§ **Data extracts**

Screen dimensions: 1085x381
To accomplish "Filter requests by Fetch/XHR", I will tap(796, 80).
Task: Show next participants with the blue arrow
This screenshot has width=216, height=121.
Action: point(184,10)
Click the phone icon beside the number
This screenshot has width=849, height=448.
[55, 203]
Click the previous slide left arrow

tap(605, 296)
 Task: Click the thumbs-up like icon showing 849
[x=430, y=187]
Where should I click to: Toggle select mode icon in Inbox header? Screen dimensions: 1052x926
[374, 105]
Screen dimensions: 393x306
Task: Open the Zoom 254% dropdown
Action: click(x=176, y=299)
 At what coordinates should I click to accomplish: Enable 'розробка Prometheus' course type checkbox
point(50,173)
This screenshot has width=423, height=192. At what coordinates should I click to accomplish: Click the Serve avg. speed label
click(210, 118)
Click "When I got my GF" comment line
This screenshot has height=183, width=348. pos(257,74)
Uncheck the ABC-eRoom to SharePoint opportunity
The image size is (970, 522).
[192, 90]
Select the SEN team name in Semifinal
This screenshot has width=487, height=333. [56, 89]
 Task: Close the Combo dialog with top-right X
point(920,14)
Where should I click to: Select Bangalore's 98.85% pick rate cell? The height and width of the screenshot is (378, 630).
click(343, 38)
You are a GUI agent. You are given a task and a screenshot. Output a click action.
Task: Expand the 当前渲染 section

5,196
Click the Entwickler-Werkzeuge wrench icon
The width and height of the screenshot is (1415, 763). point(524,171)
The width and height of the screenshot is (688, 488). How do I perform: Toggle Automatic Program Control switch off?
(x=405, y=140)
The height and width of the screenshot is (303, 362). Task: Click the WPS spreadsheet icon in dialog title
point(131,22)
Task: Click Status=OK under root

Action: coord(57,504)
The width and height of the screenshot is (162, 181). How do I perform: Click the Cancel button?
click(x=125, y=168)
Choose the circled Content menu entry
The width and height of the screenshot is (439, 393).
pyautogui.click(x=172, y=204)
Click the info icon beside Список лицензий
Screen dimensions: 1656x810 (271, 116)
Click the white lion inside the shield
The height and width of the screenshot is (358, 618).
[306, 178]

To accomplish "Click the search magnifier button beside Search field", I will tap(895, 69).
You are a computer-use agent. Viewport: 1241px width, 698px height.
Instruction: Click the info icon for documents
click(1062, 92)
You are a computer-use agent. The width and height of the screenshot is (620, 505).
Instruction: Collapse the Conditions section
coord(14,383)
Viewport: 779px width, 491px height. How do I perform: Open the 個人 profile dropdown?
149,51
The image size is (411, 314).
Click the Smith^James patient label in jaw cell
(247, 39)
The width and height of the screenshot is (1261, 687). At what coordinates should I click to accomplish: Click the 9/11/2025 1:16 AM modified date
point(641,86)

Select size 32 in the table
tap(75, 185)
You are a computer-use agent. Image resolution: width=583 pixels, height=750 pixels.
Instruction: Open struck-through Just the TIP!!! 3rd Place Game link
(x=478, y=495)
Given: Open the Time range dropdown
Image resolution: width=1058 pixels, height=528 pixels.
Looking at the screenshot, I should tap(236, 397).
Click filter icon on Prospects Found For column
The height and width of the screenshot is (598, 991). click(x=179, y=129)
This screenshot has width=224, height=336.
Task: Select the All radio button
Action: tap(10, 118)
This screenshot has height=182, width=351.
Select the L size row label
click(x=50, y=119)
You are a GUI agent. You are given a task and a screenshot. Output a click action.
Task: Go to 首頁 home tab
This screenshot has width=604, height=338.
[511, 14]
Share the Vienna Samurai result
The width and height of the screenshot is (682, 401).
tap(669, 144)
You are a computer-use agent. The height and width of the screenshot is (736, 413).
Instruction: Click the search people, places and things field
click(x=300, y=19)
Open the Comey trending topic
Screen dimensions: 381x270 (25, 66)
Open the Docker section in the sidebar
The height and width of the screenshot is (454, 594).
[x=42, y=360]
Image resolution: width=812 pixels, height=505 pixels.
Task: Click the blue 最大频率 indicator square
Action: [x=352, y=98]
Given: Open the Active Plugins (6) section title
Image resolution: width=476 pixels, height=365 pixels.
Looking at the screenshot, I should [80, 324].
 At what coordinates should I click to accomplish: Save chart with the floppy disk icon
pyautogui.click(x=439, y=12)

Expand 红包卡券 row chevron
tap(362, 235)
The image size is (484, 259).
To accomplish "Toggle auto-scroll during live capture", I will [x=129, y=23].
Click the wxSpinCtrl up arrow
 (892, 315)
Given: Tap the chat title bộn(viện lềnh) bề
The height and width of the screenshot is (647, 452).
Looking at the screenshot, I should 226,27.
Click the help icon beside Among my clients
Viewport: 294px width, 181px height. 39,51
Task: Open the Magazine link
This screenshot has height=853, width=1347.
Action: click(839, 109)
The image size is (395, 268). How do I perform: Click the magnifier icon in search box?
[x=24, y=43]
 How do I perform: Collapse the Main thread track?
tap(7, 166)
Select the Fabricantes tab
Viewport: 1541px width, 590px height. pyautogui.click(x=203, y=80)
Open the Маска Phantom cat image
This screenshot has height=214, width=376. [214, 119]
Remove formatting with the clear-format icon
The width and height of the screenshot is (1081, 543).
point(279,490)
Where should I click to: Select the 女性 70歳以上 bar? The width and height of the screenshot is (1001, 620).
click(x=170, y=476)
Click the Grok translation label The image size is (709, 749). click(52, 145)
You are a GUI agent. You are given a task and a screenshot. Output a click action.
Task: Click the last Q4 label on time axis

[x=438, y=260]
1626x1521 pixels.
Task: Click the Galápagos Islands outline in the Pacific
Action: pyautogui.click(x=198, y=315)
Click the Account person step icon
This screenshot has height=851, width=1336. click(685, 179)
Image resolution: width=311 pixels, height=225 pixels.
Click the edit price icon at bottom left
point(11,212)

§ **What is needed**
Say how many lines in the entries include the string "computer", and write nothing besides that number.

§ **Exercise solution**
4